# TASK STATEMENT
According to the passage on the surgical drape, which portion of the instrument drive unit is drape management assembly 300 operably coupled to in embodiments?

# TEXT BLOCK
With continued reference to FIG. 1, robotic surgical system 1 includes one or more sterile barriers or drapes 30 enclosing or sheathing robotic arms 2, 3, instrument drive units 150, and robotic surgical assemblies 100 coupled thereto. Surgical drape 30 is configured to create an enclosed or protected sterile environment to prevent contamination of a surgical field from robotic arms 2, 3, robotic surgical assemblies 100, instrument drive units 150, and the like. It is envisioned that surgical drape 30 includes excess draping material or portions to provide enough slack such that the enclosed robotic arms 2, 3 and robotic surgical assemblies 100 coupled thereto remain operable in a full range of motion while remaining within the sterile enclosure of surgical drape 30 and without damaging or penetrating surgical drape 30.

With reference to FIGS. 2, 3 and 4, robotic surgical system 1 includes a drape management assembly 300 configured to control and manage the excess draping material, such as, for example, an excess quantity 30a of surgical drape 30 (FIGS. 1, 8, and 9). In embodiments, drape management assembly 300 is operably coupled to an upper portion 150a of the instrument drive unit 150. However, it is contemplated that drape management assembly 300 may be coupled to any surface of instrument drive unit 150, or to alternative or additional components of robotic surgical system 1 (not specifically shown).

# RECORD EXTRACTS
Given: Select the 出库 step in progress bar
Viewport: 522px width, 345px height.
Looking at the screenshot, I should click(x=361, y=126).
==
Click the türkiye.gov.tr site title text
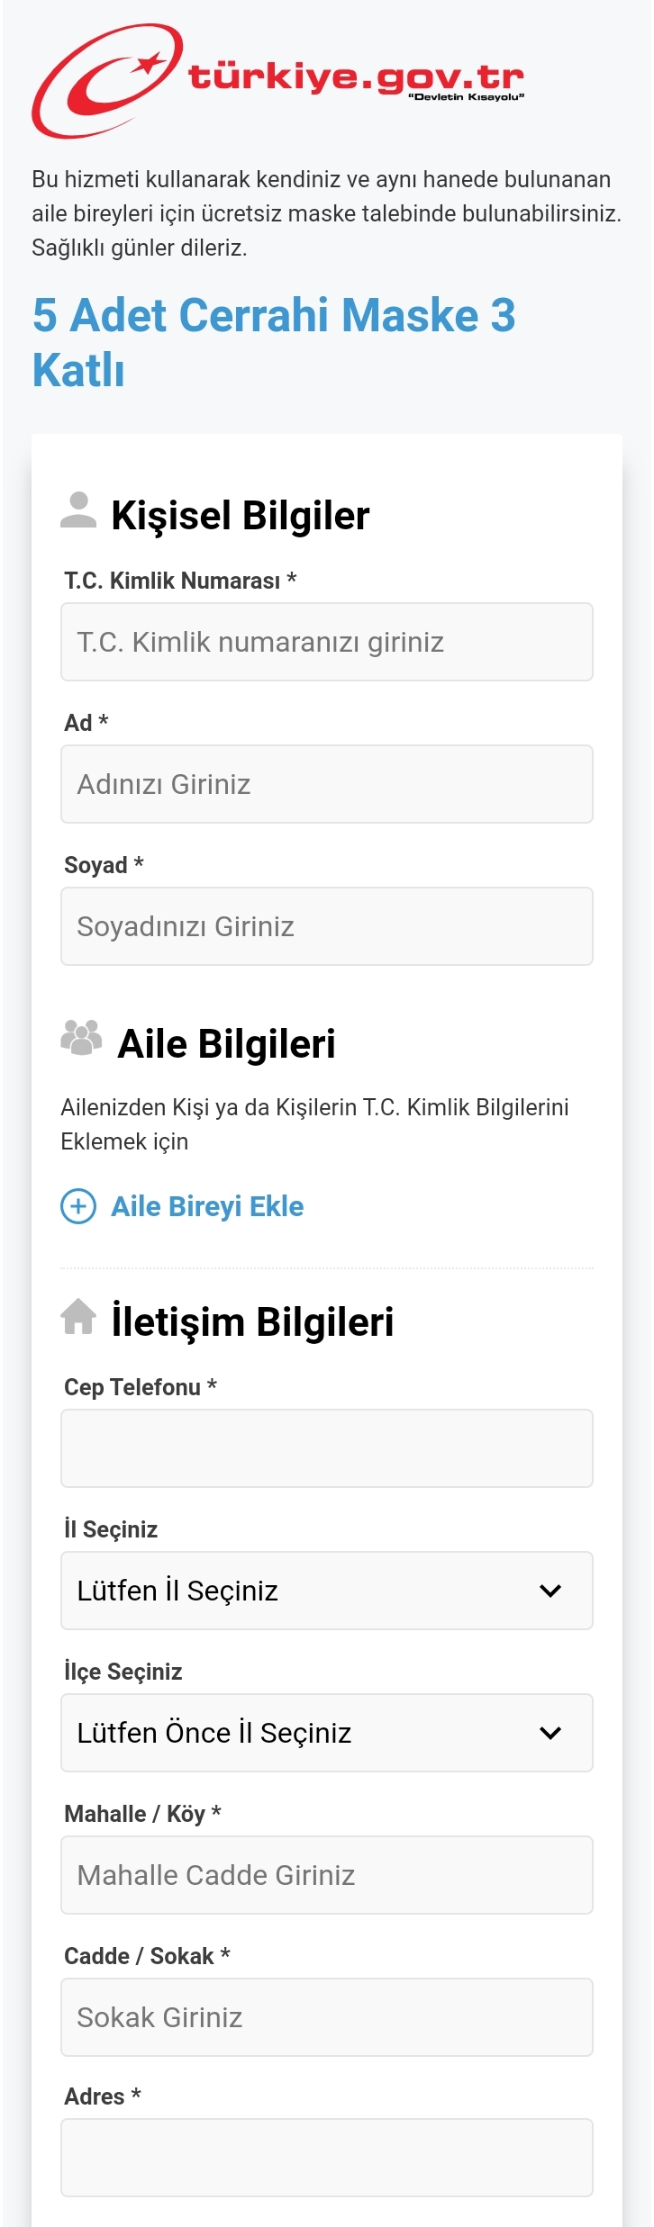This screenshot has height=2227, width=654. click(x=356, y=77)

# TASK ANSWER
Upper portion 150a of instrument drive unit 150.